During my third lesson, he asked me THAT question. Straight out. "Do you have an inferiority complex?" We talked about it - as I was negotiating various junctions and minor roads. I asked him what HE really meant by the question, as well as my interpretation of it. In short, I will automatically assume I have done something wrong. And apologise profusely. Or, I will comment on holding up the traffic. And feel bad about the other drivers.
Driving has not come naturally to me. I didn't learn at 17. In fact, I didn't start until I was at university. And from my very first lesson, I never really saw the point of gears. I know that sounds utterly insane but I distinctly remember travelling down a small road and my instructor of the time told me to move up in the gears.
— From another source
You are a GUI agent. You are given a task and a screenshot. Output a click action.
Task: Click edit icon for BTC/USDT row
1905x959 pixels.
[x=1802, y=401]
For such a short space of time, it seemed like a wasted effort. I am sure this is heresy for those of you who love to drive. Anyway, I have two failed manual tests under my belt and far too many lessons to count. And I never seemed to make progress. I really didn't. There never seemed enough lessons to get me test-ready again (after the two failures). In London, it didn't matter. But out of London, it affects everything, including my employability. Massively.
So, here I am, going for third time lucky. Only this time I am trying in an automatic. My best friend, Porkchop, was the same. When we finally discussed my new lessons, I said it was such a joy to stop at and move off from traffic lights. It's soooooo much easier. "Yes," she said, "you can concentrate on the driving." Exactly.
So what has this got to do with weight loss? Well, something and nothing. For a start, there are certain situations (joining a dual carriageway, for example) that feel scary. I don't know what I am doing but I trust my instructor to get me through. Sometimes, I've noticed, I hear what he says but my brain doesn't translate those words into actions. Sounds familiar?
When I lost a lot of weight in 2007, I certainly didn't know what I was doing. It felt alien and scary, particularly as the weight was dropping at a fairly swift rate. But all I had to do was follow the diet to the letter. If I deviated, the weight loss was affected. When I approach roundabouts on the road, it's the same thing. I'm driving the car but I'm not in control. My instructor is telling me what to do.
Control (being in control and feeling in control) is critical in driving. You are in charge of the car NOT the other way round. And that has everything to do with weight loss. It really does. We are all in charge of ourselves but goodness me, isn't it easy to forget? Isn't it easier to believe that we are controlled by the food - OUT THERE?
I'm absolutely desperate to pass my test, in the same way that I wanted to lose weight back in 2007 (and still do only this time I have the experience of having been - at one point - seven stones lighter). I didn't believe I could do it and I think it was the same for driving (a manual car).
But driving, like dieting, is a learned skill. I see that. And sometimes, particularly when my self-sabotage is operating at maximum, I feel incredibly stupid. Why can't I just get my act together around food? Ditto with manoeuvres. Why can't I reverse? Why can sooooo many OTHER people manage? After all, I usually say, I don't think I am particularly stupid.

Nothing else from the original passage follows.